Sorunlar, genellikle teknoloji konularına devam etmemeyi seçen okul çağındaki kızlara kadar uzanıyor. Bunun bir nedeni, teknik bir rol için gereken becerilere ilişkin yanlış kanıların, genç kadınların sektörün kendilerine göre olmadığını düşünmelerine yol açmasıdır.
Stemettes’in kurucusu ve CEO’su Anne-Marie Imafidon’un başkanlığını yaptığı çalışma grubunun kurucu üyeleri arasında şunlar yer alıyor:
Liz Kendall, Bilim, Yenilik ve Teknolojiden Sorumlu Devlet Bakanı.
Stemettes’in kurucusu Anne-Marie Imafidon; Teknoloji Elçisi’ndeki kadınlar.
Allison Kirkby, BT Grubunun CEO’su.
Anna Brailsford, Code First Girls’ün CEO’su ve kurucu ortağı.
Hayatun Sillem, Kraliyet Mühendislik Akademisi CEO’su.
Kate Bell, TUC genel sekreter yardımcısı.
Amelia Miller, Ivee’nin kurucu ortağı ve CEO’su.
Ismini Vasileiou, Direktör, East Midlands Siber Güvenlik Grubu.
Emma O’Dwyer, Uber’in kamu politikası direktörü.
Bu uzmanlar, hükümete, kadınların eğitim, öğretim ve kariyer ilerlemesi alanlarında teknoloji sektörüne katılmasını veya bu sektörde kalmasını engelleyen engelleri “tanımlamasına ve ortadan kaldırmasına” yardımcı olacak.

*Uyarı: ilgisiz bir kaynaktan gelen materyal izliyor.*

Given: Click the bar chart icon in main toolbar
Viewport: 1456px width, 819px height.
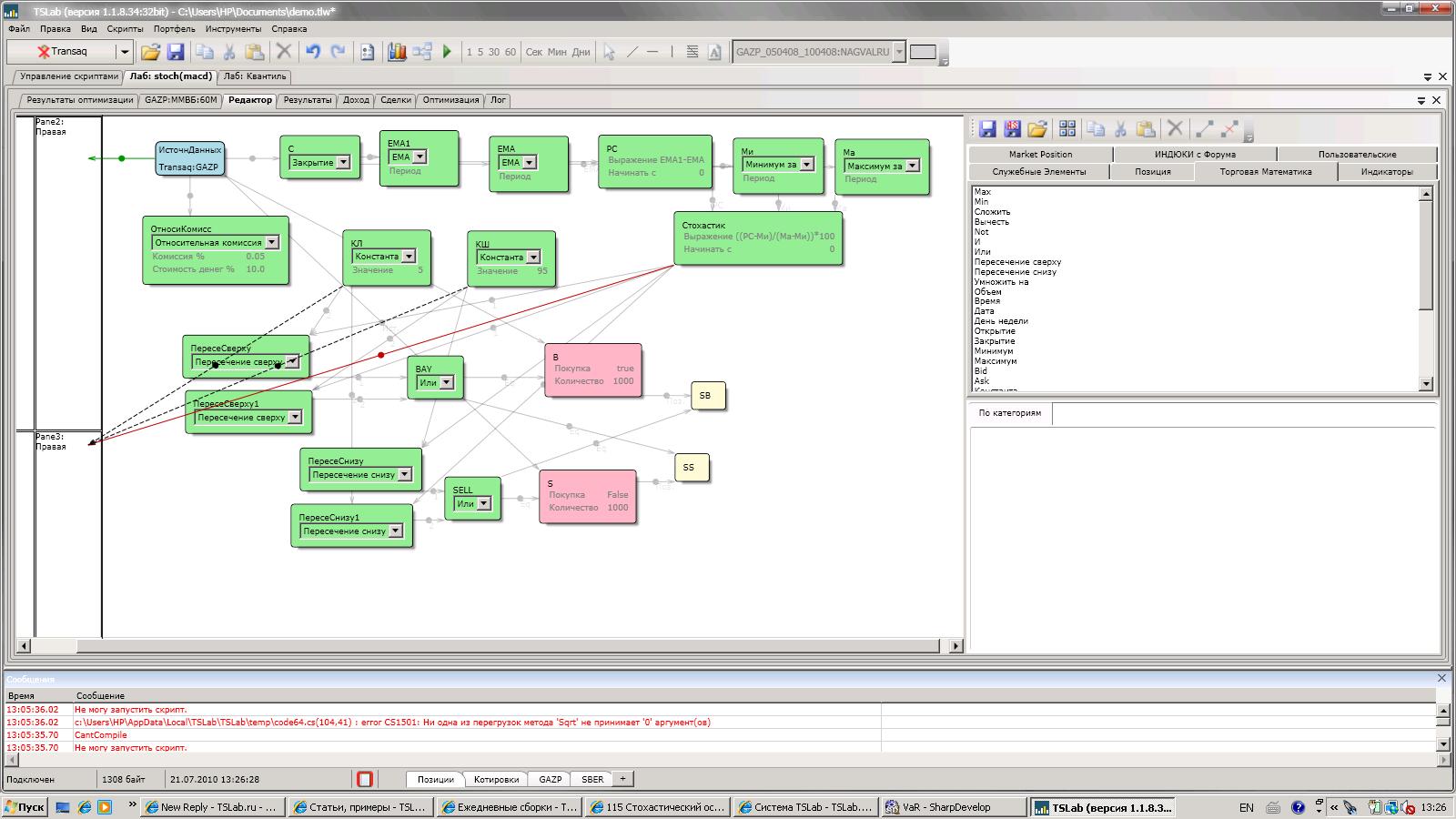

Ayrıca Birleşik Krallık’ın teknoloji ekosistemindeki çeşitliliğin nasıl destekleneceği ve artırılacağı konusunda tavsiyelerde bulunacak ve teknoloji alanında zaten eşit cinsiyet ayrımına sahip kuruluşların başarısının aynısını yapacaklar.
Geçmişte iş birliği, teknolojide çeşitlilik söz konusu olduğunda sürdürülebilir değişimin geliştirilebilmesinin tek yolu olarak yoğun bir şekilde belirlenmişti; görev gücü hükümete politika konusunda tavsiyelerde bulunurken aynı zamanda hükümet, teknoloji endüstrisi ve eğitim sağlayıcılarının teknoloji sektöründeki kadın sayısını artırmayı ve korumayı kolaylaştırmak için nasıl birlikte çalışabilecekleri konusunda da danışmanlık yapıyor.
Görev gücü, yakın zamanda başlatılan TechFirst beceri programı ve Regional Tech Booster programı gibi kadınları ve gençleri teknoloji kariyerine teşvik etmeyi amaçlayan diğer hükümet girişimleriyle birlikte çalışacak.
Teknolojide Kadınlar Çalışma Grubu’nun ilk toplantısı 15 Aralık 2025’te gerçekleşti.